The author understands that this claim is open to charges of hyperbole. He replies that marketing is much more than mere advertising. Marketing-oriented companies "help us discover desires we never knew we had, and ways of fulfilling them we never imagined." And this is taking place on a massive scale. In 2004, the United States had about 37,000 philosophy professors to 212,000 market and survey researchers.

Most of this research takes place without drawing much notice. For 2006, you'd probably recognize the world's four largest media companies: TimeWarner, Disney, NewsCorp and Vivendi Universal. Now try to name one of the four largest advertising holding companies. They were Omnicon, WPP, Interpublic and Publicus. Don't feel bad if you missed these.

Whether mass marketing is a good thing is a matter of some scrutiny. Mr. Miller says that there are basically two models for understanding it: the "Wrong Conservative Model" and the "Wrong Radical Model." He proposes his own, third "Sensible Model."

Via medias "middle ways" are great rhetorical devices. (George W. Bush borrowed Goldilocks' line "This one's just right" to help sell his tax cuts.) However, they often fail to tell us a whole lot. In practice, Mr. Miller's model is much closer to one than the other. The Wrong Conservative Model is described as "human nature + free markets = consumerist capitalism," and "Spent" merely insists that it's a bit more complicated than that — a proposition that many economists have already endorsed.

Perhaps a more accurate label would be the "Modified Conservative Model" or the "Nontriumphalist Conservative Model" even the "Right Conservative Model" — that also considers Darwinian pressures, social norms, new technologies, ideologies and history.

Mr.

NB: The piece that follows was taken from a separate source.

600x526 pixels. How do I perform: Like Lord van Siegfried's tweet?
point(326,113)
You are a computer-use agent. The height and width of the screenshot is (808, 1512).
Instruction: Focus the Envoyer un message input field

Miller endorses mass media and most of the fruits of marketing and globalization. He makes the extravagant claim that "American and French revolutions brought the marketing concept to politics long before it gained a toehold in business." He writes that "marketing zealots might even take the view that the marketing revolution renders most of Marx irrelevant: What meaning could 'alienation' and 'exploitation' have when businesses work so hard to fulfill our desires as consumers?"

The conclusions of "Spent" are mostly sensible, but they aren't radical. Mr. Miller occasionally says, Wait a minute. Let's think this through. He believes that because of evolutionary adaptations, we are a little too hard-wired to buy goods and services that advertise our sexual fitness, often needlessly: Bling really can be overdone. Children especially are vulnerable to the lures of marketing and their parents should do a better job of reining them in.

He also has a sense of humor about it. "Spent" relates the story of a time-traveling pitchman who goes back to the Pleistocene era, tries to talk the cavemen and women into adopting modern hyper consumerism, and fails miserably. The "Cro-Magnon matriarch" finally looks him "straight in the eye and asks, with infinite pity, 'Are you out of your mind?'"

Jeremy Lott is author of "The Warm Bucket Brigade: The Story of the American Vice Presidency."